Teresa Sullivan, president of the University of Virginia, will give the 25th annual Louise McBee Lecture Dec. 6 at 11 a.m. in the Chapel. The event is free and open to the public.
Sullivan will speak on “Great Expectations: Making Administrative Careers Attractive to Faculty.” Her remarks will focus on how higher education leaders can prepare faculty members for academic-administrative careers, the obstacles to doing this and strategies for overcoming those obstacles as well as principles of effective leadership once faculty assume administrative leadership positions.
Sullivan unanimously was elected eighth president of the University of Virginia effective Aug. 1, 2010. Sullivan resigned from the university under pressure on June 10, 2012, and was reinstated a few weeks later after an outpouring of support from faculty, students and alumni.

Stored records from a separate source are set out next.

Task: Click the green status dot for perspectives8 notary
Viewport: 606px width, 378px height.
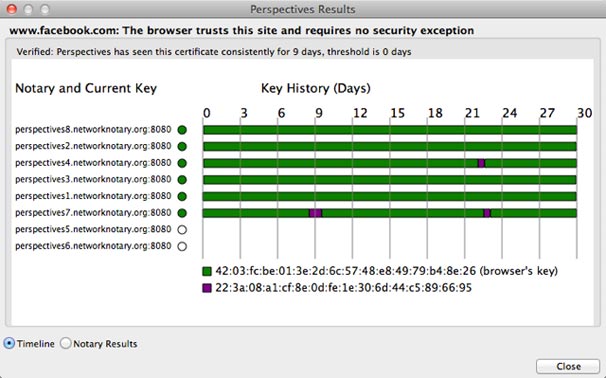Action: point(182,130)
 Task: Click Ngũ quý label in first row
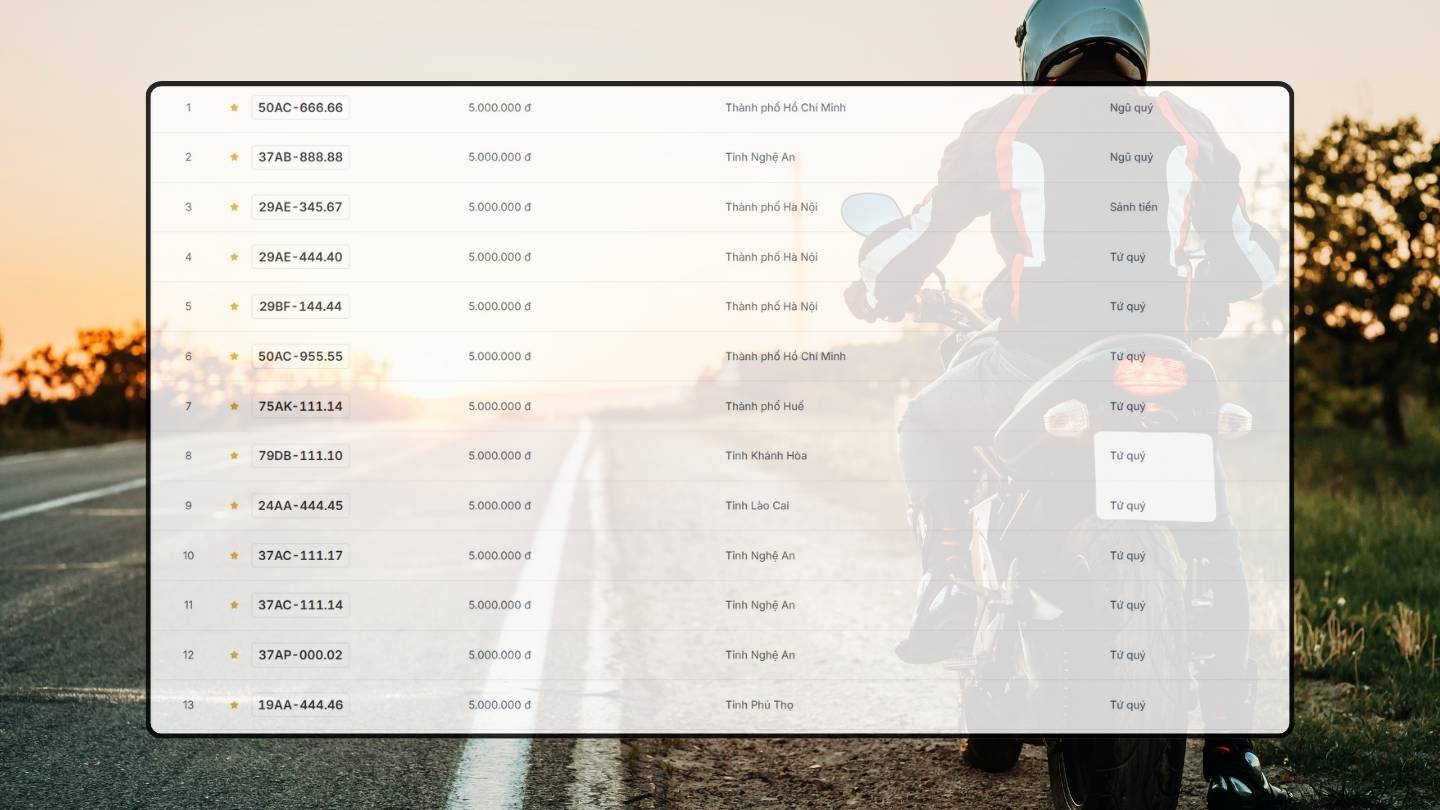click(x=1131, y=108)
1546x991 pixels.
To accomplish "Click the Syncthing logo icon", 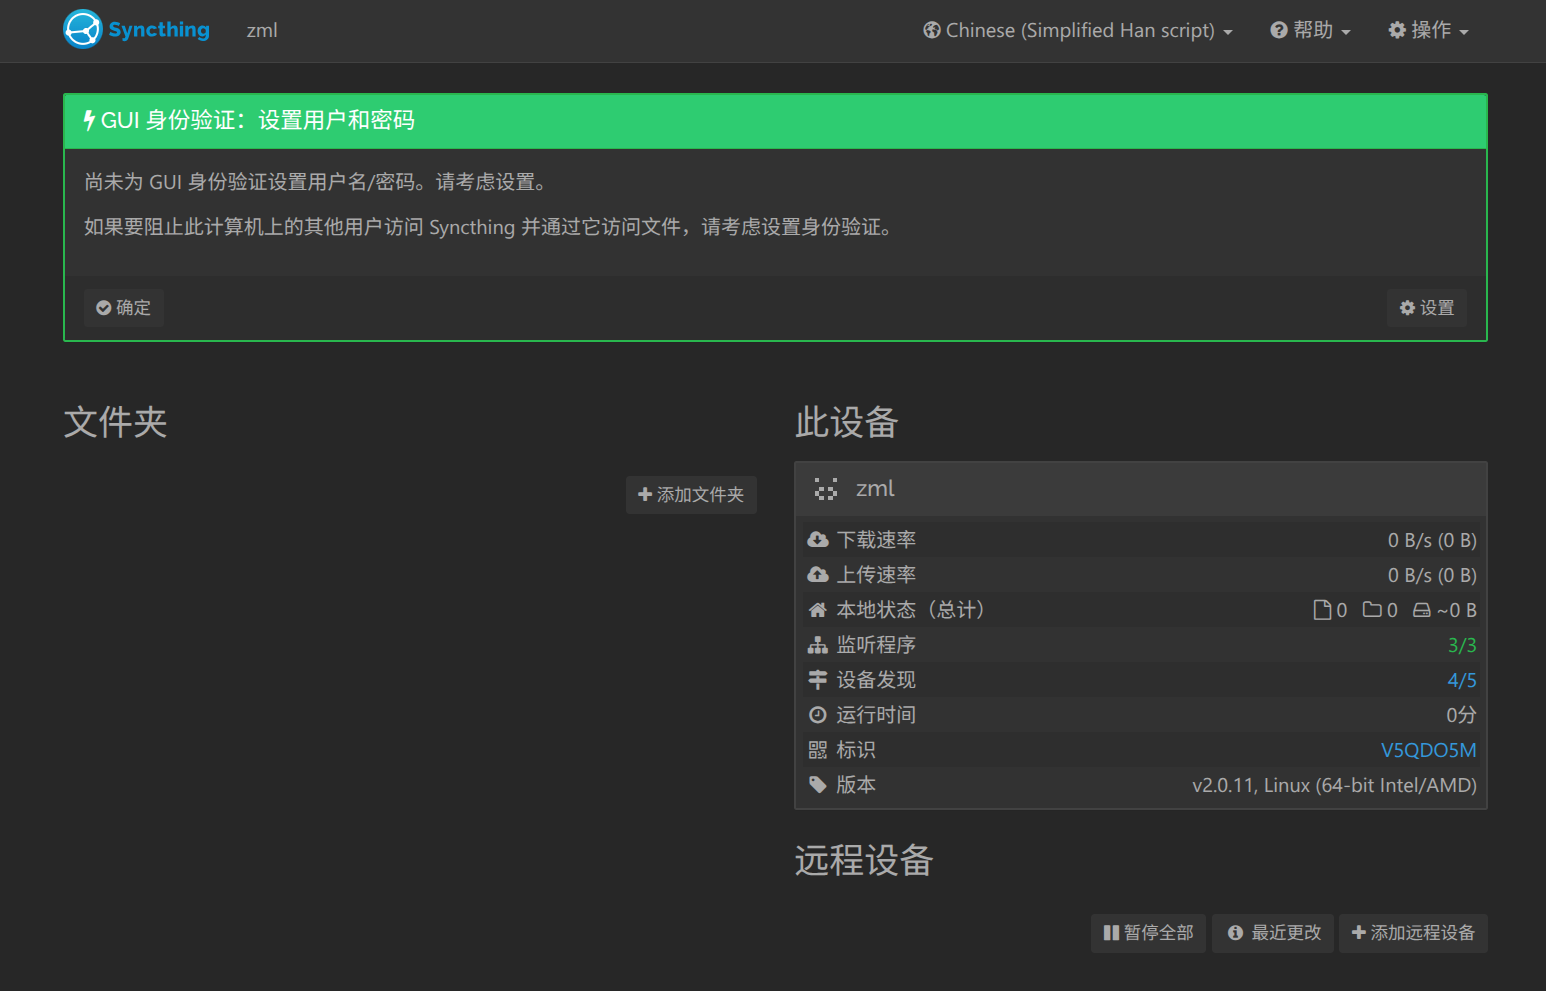I will pos(83,30).
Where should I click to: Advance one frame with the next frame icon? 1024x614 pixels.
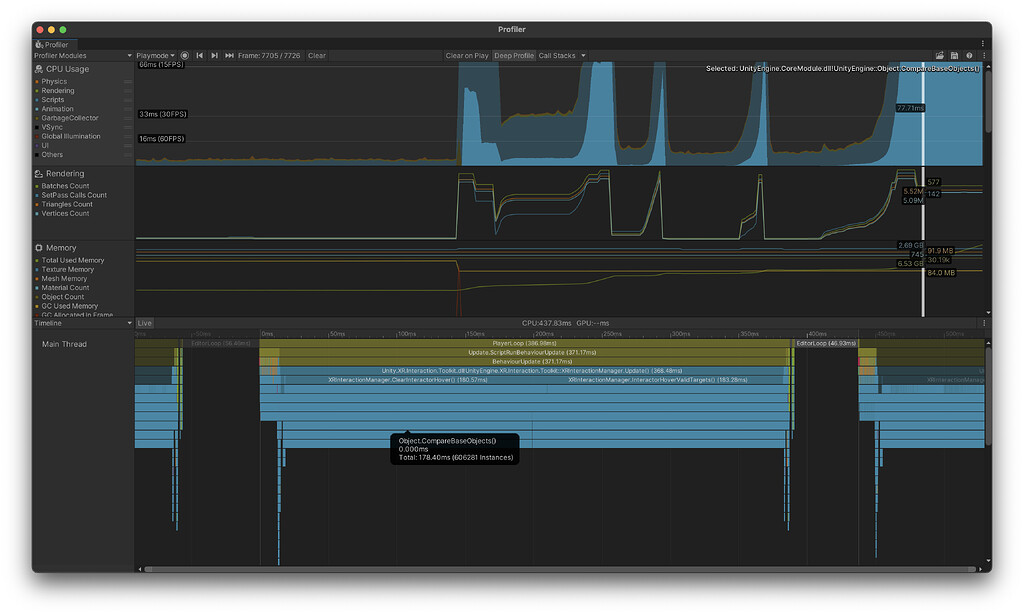point(213,55)
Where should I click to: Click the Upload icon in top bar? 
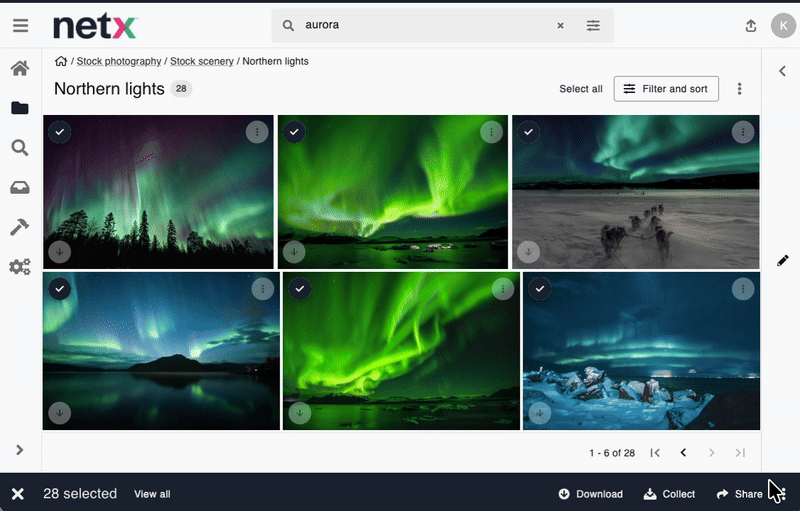751,27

“Dr. Sullivan is an ideal choice to address the university community on this 25th anniversary of the Louise McBee Lecture,” said Jim Hearn, professor and interim director of the Institute of Higher Education. “She is a distinguished scholar and leader and an exemplar of courage and grace under pressure—much like the woman this event honors.”
Prior to her appointment at UVA, Sullivan was the provost and executive vice president for academic affairs at the University of Michigan. She also was professor of sociology in the College of Literature, Science and the Arts.
From 2002 until May 2006, Sullivan was executive vice chancellor for academic affairs for the University of Texas System. There, she served as chief academic officer for the nine academic campuses within the University of Texas System. Her responsibilities included developing tuition-setting procedures, initiating and supporting educational and research collaborations among the various campuses and developing external collaborations.
Sullivan’s research focuses on labor force demography, with particular emphasis on economic marginality and consumer debt.
The author or co-author of six books and more than 50 scholarly articles, her most recent work explores the question of who files for bankruptcy and why. Sullivan has served as chair of the U.S. Census Advisory Committee.
She is past secretary of the American Sociological Association and a Fellow of the American Association for the Advancement of Science.